There are two significant issues. One is physicians may come to Powell River because they are foreign-trained doctors who are forced to come to a rural community. Hobson said these doctors might not want to stay in a rural community for a long period of time and eventually move away.

Hobson said, with females increasingly becoming family doctors, their spouses often can’t find jobs in this community.

“That’s a real problem here in Powell River,” he said.

The division is examining a strategy for recruiting physicians and a strategy for retention to keep the doctors in the community.

“The recruiting part is marketing, it’s going out and asking people to come to Powell River and it’s working on exposing people to what Powell River has to offer,” Hobson said. “The retention part is the part that will require community effort. When people come here to town, it’s not that we just incorporate them and make them comfortable as physicians in the community, but it’s figuring out how to make their families welcome. It’s figuring out how to find jobs for their significant others.”

Hobson said that’s the real challenge but he thinks if the community can roll out the red carpet and keep it rolled out, and keep people comfortable and welcome, that will make a big difference.

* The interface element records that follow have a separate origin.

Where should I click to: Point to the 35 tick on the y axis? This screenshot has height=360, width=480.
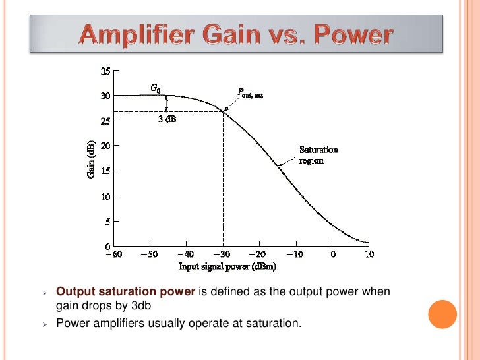105,71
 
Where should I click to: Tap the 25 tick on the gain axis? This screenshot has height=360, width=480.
105,121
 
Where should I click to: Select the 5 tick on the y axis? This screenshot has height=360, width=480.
107,221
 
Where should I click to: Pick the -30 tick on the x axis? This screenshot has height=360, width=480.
223,254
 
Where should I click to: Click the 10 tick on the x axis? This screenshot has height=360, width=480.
369,254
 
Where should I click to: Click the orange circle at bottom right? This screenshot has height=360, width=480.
442,315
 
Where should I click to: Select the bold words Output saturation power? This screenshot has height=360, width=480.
125,292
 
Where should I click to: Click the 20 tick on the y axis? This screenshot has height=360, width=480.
105,146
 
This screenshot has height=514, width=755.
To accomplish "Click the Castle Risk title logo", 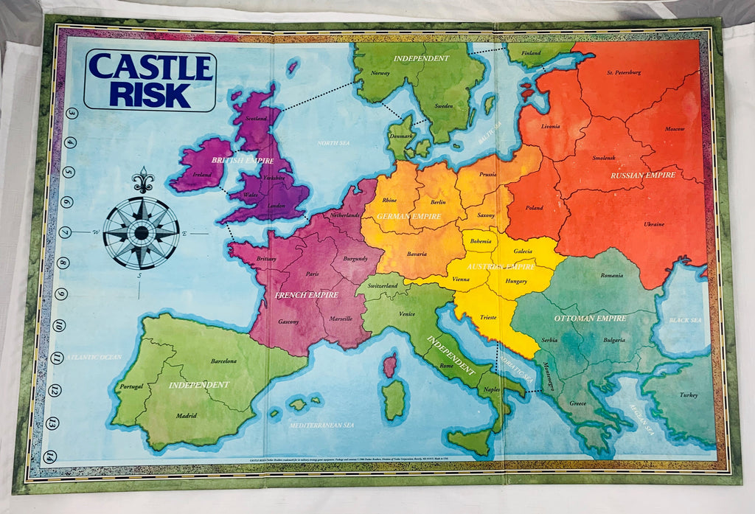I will coord(150,80).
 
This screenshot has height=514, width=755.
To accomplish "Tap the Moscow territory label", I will coord(675,128).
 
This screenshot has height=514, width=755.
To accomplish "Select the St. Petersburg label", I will coord(624,72).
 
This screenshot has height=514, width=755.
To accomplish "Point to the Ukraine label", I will coord(653,223).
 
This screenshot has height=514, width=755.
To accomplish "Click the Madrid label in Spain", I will coord(186,415).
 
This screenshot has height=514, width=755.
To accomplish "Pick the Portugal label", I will coord(131,386).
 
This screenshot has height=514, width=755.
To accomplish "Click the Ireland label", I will coord(203,175).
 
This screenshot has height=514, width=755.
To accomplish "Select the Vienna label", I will coord(461,279).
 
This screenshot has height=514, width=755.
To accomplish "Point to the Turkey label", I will coord(689,395).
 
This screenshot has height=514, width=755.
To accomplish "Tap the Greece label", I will coord(577,403).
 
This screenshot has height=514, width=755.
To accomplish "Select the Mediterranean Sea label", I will coord(322,426).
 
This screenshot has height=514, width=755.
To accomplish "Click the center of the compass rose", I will coord(141,233).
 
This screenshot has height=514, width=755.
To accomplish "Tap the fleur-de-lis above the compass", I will coord(142,180).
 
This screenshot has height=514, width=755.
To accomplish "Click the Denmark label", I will coord(402,136).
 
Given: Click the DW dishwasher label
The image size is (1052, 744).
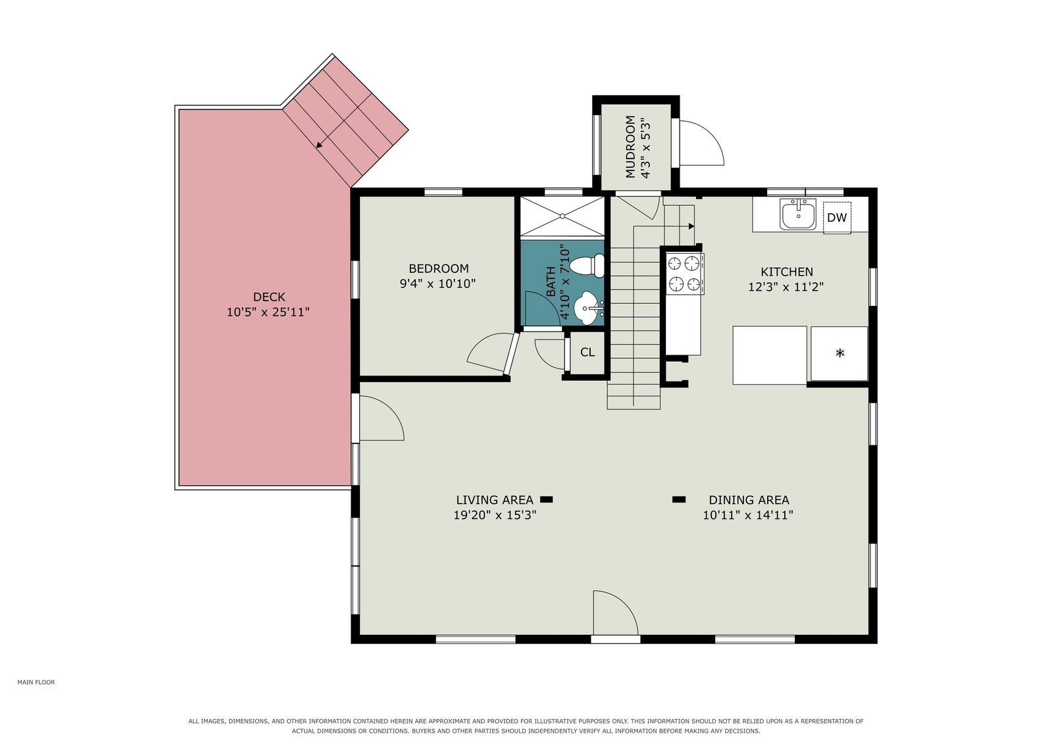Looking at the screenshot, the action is [836, 218].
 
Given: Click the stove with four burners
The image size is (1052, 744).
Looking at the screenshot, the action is [684, 274].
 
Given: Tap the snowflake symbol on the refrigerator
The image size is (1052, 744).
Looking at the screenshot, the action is [839, 353].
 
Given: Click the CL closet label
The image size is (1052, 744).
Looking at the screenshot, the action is [587, 353].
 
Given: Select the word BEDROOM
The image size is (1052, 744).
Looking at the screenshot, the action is [439, 268].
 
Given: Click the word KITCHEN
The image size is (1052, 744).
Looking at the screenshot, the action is [787, 272].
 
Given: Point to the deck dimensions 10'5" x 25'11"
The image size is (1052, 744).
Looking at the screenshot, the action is [268, 312].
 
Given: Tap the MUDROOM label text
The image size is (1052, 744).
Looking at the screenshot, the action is [630, 147].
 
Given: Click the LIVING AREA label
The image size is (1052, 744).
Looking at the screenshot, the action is [495, 500].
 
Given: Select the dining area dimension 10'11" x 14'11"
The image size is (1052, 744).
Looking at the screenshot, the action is [747, 515].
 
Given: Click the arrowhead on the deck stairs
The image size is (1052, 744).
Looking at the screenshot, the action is [319, 145].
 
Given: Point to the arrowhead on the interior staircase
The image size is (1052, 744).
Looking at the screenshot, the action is [691, 226].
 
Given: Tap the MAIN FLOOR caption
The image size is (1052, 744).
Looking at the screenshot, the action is [36, 682].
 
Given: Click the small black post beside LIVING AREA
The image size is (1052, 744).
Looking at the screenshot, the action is [546, 500].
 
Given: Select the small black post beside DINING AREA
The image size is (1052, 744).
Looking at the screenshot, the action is [678, 500].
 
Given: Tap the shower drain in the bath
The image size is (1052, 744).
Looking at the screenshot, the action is [562, 216].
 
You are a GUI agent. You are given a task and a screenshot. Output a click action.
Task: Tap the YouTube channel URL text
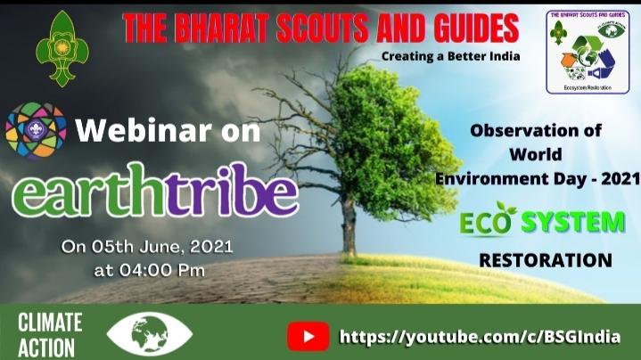point(480,337)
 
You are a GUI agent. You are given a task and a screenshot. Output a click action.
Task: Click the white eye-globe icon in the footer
point(149,334)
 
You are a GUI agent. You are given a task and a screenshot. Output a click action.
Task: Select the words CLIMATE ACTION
point(50,334)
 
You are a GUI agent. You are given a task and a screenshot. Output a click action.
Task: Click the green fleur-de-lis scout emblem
point(62,48)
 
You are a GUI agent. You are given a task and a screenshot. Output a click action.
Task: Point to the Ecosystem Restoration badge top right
point(588,53)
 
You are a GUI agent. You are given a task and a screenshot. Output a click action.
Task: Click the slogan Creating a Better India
point(449,56)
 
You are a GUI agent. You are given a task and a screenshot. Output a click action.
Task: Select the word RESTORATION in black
point(545,261)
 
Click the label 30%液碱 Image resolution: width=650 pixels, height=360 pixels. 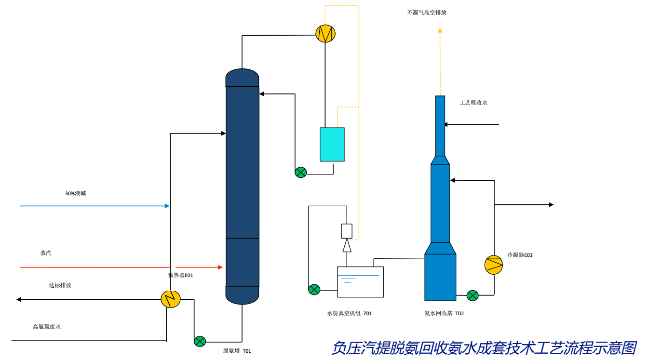click(75, 193)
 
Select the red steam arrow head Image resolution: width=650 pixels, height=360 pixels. click(220, 267)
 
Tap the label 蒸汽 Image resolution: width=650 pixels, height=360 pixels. click(46, 253)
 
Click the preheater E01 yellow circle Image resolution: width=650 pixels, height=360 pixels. click(170, 299)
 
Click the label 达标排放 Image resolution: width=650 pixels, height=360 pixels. click(60, 285)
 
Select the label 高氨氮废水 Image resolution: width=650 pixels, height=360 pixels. click(47, 327)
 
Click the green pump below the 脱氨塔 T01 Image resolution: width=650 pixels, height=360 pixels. click(200, 341)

A supplementary initiative has been to make use of nurse practitioners. Hobson said that with an aging community, patients are beginning to present with more complex medical problems. He said there is now a nurse practitioner working with the Tla’amin (Sliammon) First Nation and one has been attached to Powell River General Hospital. He added that the hospital arrangement is not ideal so the family practitioners are examining the prospect of moving the nurse practitioner into an existing physician’s office.

“That will increase the number of hours she has to work and the number of patients she can take on,” Hobson said. “She can work with the physician in that office and be able to strengthen the attachment of the patients that the physician has already. In other words, she can be available to see patients and support the patients in that practice when the physician isn’t there.”

Hobson added that she could take patients who are complicated and complex who do not have a family doctor and “package” them.

“In other words, getting their medical history straight, getting their records straight, getting their medications straight, tests ordered and make them so they are attractive to a family physician to take on into their practice when they already have a full practice.”

Hobson said local physicians are hoping, through various programs, to attach about 27 per cent of the patients in town who are currently unattached.

“We are still left with a problem,” he said. “It’s not the total solution but it’s a start to providing an answer and making Powell River more attractive as a community that people want to move to comfortably without worrying about medical support for their health needs.”

Mayor Dave Formosa asked how many patients doctors currently have in their practices on average. Hobson said the average is 1,000 to 1,500 patients provincially.

“Powell River is a little unique in that we have a number of physicians [who] do two jobs,” he said. “Some do anesthesia, some just work part time. The panel size in Powell River is probably a little smaller.

“When we question the doctors, everyone is at the size they want to be. They don’t want to be taking on any more patients.”